Search the material for the string "button", then report how many lines hold it, with no other text.

+--

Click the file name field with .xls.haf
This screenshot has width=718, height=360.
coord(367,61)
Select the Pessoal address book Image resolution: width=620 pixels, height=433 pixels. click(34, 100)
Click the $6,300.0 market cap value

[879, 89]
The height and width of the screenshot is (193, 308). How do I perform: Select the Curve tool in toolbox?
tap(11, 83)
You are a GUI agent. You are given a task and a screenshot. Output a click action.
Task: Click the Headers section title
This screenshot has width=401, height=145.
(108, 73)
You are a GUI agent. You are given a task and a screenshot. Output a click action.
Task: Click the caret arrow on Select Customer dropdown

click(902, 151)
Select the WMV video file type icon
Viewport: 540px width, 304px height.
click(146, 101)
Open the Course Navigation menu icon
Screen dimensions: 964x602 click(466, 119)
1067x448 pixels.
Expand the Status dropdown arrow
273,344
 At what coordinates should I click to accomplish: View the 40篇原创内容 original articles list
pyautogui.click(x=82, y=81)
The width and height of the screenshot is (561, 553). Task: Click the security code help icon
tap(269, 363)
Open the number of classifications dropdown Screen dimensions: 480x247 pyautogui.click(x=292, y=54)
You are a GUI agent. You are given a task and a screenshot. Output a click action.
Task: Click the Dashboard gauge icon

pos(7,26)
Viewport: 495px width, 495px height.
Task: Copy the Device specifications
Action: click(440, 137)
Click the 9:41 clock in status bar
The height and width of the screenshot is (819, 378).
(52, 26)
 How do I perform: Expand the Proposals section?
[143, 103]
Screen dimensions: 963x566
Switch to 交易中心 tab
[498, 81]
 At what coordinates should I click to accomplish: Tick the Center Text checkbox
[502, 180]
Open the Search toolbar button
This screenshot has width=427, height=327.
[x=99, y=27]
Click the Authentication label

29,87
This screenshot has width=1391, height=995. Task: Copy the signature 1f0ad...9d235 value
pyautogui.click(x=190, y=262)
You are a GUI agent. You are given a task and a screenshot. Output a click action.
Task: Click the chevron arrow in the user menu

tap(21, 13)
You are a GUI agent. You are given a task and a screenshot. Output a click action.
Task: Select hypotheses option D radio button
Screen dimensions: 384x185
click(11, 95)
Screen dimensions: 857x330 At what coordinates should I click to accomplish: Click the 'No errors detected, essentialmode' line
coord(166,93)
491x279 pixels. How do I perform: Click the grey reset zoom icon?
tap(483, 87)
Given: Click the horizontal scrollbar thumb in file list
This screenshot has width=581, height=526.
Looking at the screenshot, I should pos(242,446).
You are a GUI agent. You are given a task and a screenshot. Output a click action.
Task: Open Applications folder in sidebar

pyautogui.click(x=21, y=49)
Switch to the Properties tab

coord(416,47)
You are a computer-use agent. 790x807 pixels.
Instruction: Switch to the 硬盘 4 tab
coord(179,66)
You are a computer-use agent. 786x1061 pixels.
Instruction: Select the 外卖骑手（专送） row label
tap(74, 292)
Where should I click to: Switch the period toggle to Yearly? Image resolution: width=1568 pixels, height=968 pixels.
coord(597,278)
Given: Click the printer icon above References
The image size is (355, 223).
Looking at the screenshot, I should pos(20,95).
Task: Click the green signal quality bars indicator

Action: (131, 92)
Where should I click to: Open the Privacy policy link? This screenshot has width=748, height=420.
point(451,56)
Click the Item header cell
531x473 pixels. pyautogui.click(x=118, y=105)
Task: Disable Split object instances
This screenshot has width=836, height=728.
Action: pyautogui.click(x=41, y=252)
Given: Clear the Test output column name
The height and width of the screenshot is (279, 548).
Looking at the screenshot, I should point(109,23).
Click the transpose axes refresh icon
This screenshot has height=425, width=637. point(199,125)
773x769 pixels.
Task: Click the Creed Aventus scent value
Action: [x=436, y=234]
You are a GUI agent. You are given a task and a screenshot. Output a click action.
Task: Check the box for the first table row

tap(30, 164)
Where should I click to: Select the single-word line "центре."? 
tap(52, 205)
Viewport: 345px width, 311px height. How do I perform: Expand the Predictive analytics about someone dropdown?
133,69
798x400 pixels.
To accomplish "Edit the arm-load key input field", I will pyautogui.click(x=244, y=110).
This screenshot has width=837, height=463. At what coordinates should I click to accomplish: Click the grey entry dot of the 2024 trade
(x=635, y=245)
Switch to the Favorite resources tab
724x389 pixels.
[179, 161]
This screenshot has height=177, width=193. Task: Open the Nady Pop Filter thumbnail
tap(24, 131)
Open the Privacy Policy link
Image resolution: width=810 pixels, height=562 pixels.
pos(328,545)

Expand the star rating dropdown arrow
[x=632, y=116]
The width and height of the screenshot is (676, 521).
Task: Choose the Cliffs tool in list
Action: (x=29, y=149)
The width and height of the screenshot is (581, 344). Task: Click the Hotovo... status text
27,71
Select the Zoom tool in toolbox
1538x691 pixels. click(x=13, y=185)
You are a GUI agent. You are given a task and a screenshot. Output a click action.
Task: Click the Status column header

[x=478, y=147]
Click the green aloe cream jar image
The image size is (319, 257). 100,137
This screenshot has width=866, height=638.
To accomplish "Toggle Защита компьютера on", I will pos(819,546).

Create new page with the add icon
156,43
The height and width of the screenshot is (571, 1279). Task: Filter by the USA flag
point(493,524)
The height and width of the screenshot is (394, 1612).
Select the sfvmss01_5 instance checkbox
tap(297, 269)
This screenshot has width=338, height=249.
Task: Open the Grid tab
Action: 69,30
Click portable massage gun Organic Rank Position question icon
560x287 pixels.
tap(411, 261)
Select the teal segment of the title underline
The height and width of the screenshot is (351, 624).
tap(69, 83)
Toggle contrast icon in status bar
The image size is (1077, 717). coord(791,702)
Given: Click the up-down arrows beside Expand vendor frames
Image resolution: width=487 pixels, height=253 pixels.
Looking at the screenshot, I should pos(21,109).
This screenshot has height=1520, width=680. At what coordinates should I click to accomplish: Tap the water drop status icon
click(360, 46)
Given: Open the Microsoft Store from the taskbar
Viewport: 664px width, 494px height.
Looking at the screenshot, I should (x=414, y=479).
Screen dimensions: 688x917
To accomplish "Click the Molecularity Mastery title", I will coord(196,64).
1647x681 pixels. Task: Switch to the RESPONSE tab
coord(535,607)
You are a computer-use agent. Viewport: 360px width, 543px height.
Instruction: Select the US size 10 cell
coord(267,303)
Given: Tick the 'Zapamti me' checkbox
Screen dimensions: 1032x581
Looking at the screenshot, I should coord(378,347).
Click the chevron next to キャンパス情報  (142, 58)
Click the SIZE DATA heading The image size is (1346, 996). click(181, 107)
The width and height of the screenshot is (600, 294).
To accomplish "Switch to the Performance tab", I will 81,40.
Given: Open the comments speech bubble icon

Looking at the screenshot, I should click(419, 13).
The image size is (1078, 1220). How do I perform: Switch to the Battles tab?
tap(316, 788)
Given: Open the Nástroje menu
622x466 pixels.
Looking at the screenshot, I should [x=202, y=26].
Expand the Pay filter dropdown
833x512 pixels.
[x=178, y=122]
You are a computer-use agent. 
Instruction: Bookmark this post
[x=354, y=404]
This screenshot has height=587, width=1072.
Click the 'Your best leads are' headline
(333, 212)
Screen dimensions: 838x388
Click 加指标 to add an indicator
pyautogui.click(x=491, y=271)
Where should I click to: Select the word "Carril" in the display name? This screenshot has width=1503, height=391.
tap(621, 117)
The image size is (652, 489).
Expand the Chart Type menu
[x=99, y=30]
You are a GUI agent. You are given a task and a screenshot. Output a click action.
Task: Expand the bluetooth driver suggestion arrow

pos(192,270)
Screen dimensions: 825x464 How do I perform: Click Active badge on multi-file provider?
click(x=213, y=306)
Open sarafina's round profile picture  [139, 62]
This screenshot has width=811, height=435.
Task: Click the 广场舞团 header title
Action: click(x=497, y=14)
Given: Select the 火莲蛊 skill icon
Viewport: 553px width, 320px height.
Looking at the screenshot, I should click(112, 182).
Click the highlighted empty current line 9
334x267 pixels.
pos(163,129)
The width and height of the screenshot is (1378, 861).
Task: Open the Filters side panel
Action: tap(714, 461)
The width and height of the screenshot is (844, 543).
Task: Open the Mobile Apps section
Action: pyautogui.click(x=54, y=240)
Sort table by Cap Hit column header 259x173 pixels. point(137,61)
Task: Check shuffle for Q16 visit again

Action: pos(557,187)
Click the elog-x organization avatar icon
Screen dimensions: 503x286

+--

* _Exercise response_
2